**TEXTO PROPORCIONADO**
------------------------------------

Cuando George Lucas quiso hacer su propia película de ciencia-ficción épica, pensó en primer lugar en utilizar a Flash Gordon, personaje cuyos seriales de los años treinta había absorbido con avidez siendo niño cuando fueron repuestos en la televisión. Sin embargo, los derechos del apuesto héroe rubio eran tan caros que debió abandonar sus pretensiones y crear desde cero su propia space opera.

El resultado es historia y se llamó Star Wars (1977). La gran ironía con la que se encontró Lucas es que el éxito de su película propició, precisamente, el regreso cinematográfico de Flash Gordon.

------------------------------------

**LISTA DE ACTIVIDADES**
1. Responde a estas preguntas sobre el texto de George Lucas y Flash Gordon:
(a) ¿Qué personaje pensó utilizar Lucas en primer lugar?
(b) ¿Por qué tuvo que abandonar esa idea?
(c) ¿Qué año aparece junto al título Star Wars?
2. Copia sin cambios el fragmento del texto de George Lucas y Flash Gordon que empieza en las palabras "El resultado es" y termina después de "de Flash Gordon.".
3. Retoma el texto de George Lucas y Flash Gordon y continúalo a partir de su última oración.

**REGISTROS PROPORCIONADOS**
------------------------------------

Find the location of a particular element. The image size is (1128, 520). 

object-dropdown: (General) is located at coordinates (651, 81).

------------------------------------

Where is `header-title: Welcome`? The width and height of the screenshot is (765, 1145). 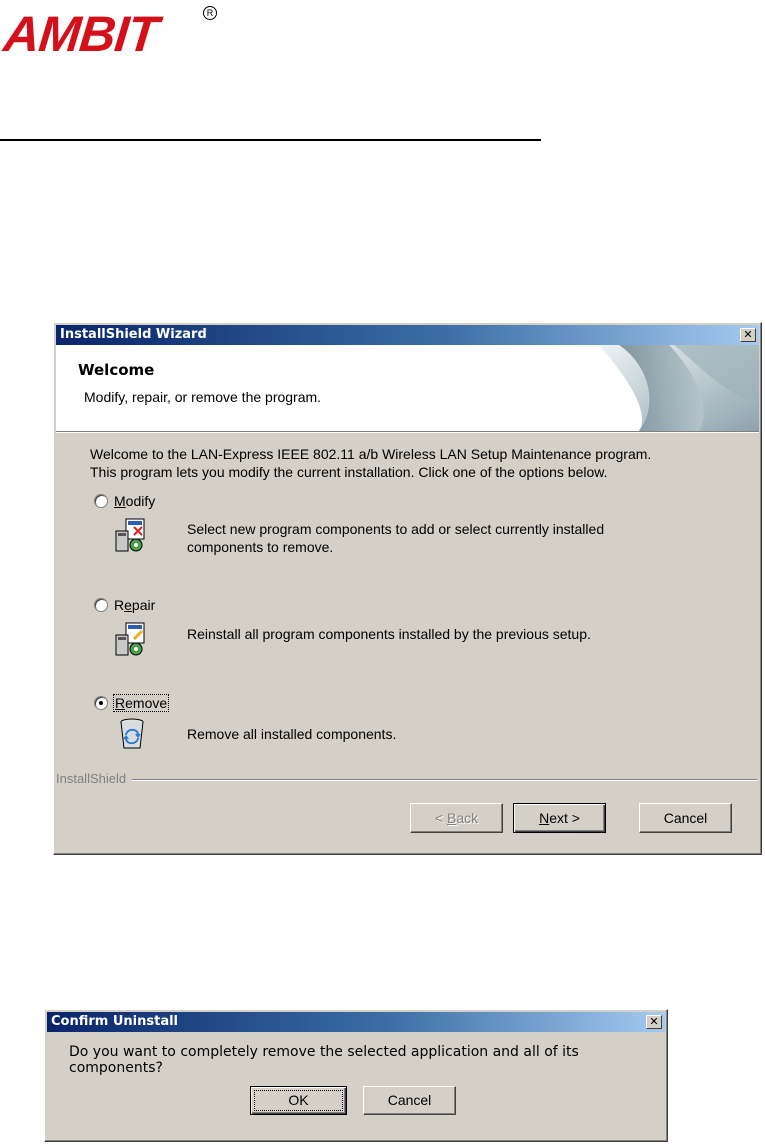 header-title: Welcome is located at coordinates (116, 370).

------------------------------------

**RESPUESTAS POR TAREA**
1.
(a) Flash Gordon.
(b) Porque los derechos del personaje eran demasiado caros.
(c) 1977.

2.
El resultado es historia y se llamó Star Wars (1977). La gran ironía con la que se encontró Lucas es que el éxito de su película propició, precisamente, el regreso cinematográfico de Flash Gordon.

3.
Desde que se estrenaran con éxito dos seriales para la pantalla grande en 1936 y 1938 –ambos comentados con detalle en anteriores artículos–, el personaje había pasado a la televisión en una serie de corta vida y amargo recuerdo protagonizada por Steve Holland (1954). Habrían de pasar dos décadas antes de volver a ver a Flash en imagen real, aunque de una forma muy diferente: Flesh Gordon (1974), una parodia en clave de porno blando que incluso obtendría secuela veinte años después, Flesh Gordon Meets the Cosmic Cheerleaders (1991). Huelga decir que, pese a su éxito comercial y posterior carácter de film de culto, no se trata de una cinta de recomendable visionado, aunque es bien cierto que el protagonista, Jason Williams, guardaba un notable parecido con Flash.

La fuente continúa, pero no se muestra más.